◆ Try it
What is needed is the number of lines below that contain the word "each", with no other output.

Pixel coordinate grounding data:
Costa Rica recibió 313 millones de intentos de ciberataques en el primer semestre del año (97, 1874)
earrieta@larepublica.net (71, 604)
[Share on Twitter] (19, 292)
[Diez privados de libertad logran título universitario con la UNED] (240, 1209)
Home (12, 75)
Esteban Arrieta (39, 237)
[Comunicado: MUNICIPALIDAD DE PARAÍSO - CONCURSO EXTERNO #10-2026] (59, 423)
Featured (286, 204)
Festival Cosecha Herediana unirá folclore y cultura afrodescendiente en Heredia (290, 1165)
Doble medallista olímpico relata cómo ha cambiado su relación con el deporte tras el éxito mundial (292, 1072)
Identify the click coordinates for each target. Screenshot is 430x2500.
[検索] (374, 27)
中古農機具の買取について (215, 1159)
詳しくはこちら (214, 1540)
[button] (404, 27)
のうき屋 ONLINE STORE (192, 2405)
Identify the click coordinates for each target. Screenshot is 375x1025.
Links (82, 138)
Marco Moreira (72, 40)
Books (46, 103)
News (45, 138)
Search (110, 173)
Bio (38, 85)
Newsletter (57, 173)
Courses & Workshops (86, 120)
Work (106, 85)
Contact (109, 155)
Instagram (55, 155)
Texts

◆ Written answer
2